Triangle in Parabola

$$ The area of a triangle whose vertices are $(x_1, y_1)$ , $(x_2, y_2)$ , and $(x_3, y_3)$ is given by: $$ $A=\frac{1}{2}\left|\begin{matrix} x_1 & y_1 & 1 \\ x_2 & y_2 & 1 \\ x_3 & y_3 & 1\end{matrix}\right|.$ $$ Therefore, the area of a triangle whose vertices are $(1,0)$ , $(4,3)$ , and $(x,y)$ where $(x,y)$ lies on the parabola $\,y=-x^2+6x-5$ is $$ $\begin{aligned} A&=\frac{1}{2}\left|\begin{matrix} x & y & 1 \\ 1 & 0 & 1 \\ 4 & 3 & 1\end{matrix}\right|\\ &=\frac{1}{2}(3y-3x+3)\\ &=\frac{3}{2}(y-x+1)\\ &=\frac{3}{2}(-x^2+6x-5-x+1)\\ &=-\frac{3}{2}x^2+\frac{15}{2}x-6. \end{aligned}$ $$ In general, quadratic equation $\,f(x)=ax^2+bx+c$ , for $a<0$ , will have a maximum value at $x=-\dfrac{b}{2a}$ . Thus $$ $x=-\frac{\frac{15}{2}}{2\left(-\frac{3}{2}\right)}=\frac{5}{2}$ and $\begin{aligned} A&=-\frac{3}{2}x^2+\frac{15}{2}x-6\\ &=-\frac{3}{2}\left(\frac{5}{2}\right)^2+\frac{15}{2}\left(\frac{5}{2}\right)-6\\ &=\boxed{\dfrac{27}{8}} \end{aligned}$ $$ $\text{\# }\mathbb{Q.E.D.}\text{ \#}$

find the area of the triangle with co-ordinates (1,0),(4,3),(a,b)...then (a,b) also lies on the parabola...so we find a relation between a and b...using this relation we reduce the area of triangle to one variable either in terms of a or b...then differentiate the area to use maxima and minima condition...hence we find the value of either a or b for which the area will be maximum....hence the result...

_____

- WHAT IS BEING ASKED -
In the triangle-in-parabola solution, what is the maximum area of the triangle? The records are not needed.

- RAW DATA -
_____

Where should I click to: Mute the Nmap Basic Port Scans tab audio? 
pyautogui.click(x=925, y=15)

_____

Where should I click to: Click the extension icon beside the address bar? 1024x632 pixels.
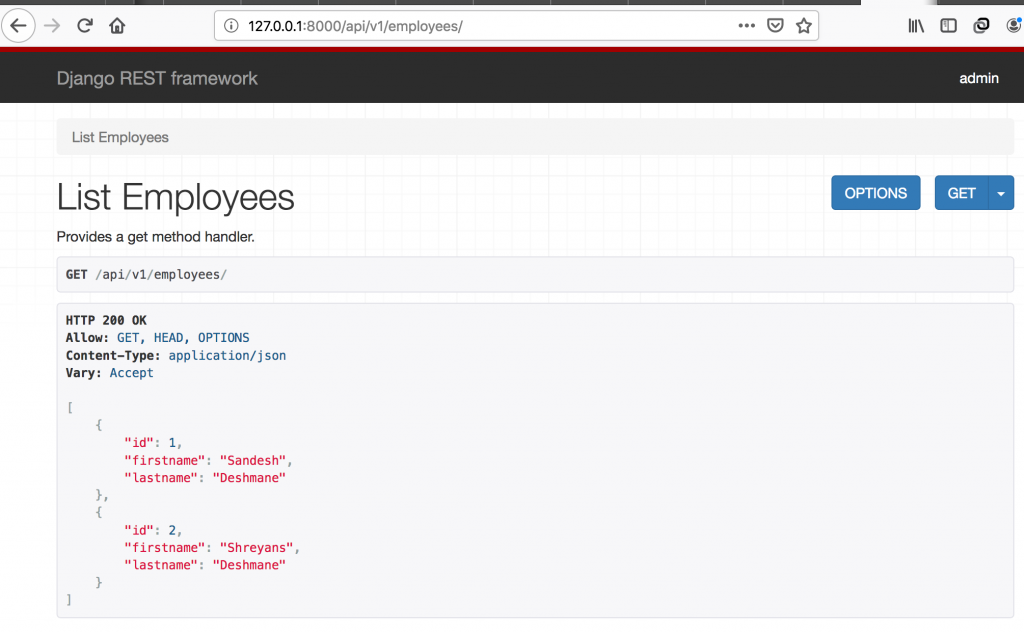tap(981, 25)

_____

- REPLY -
27/8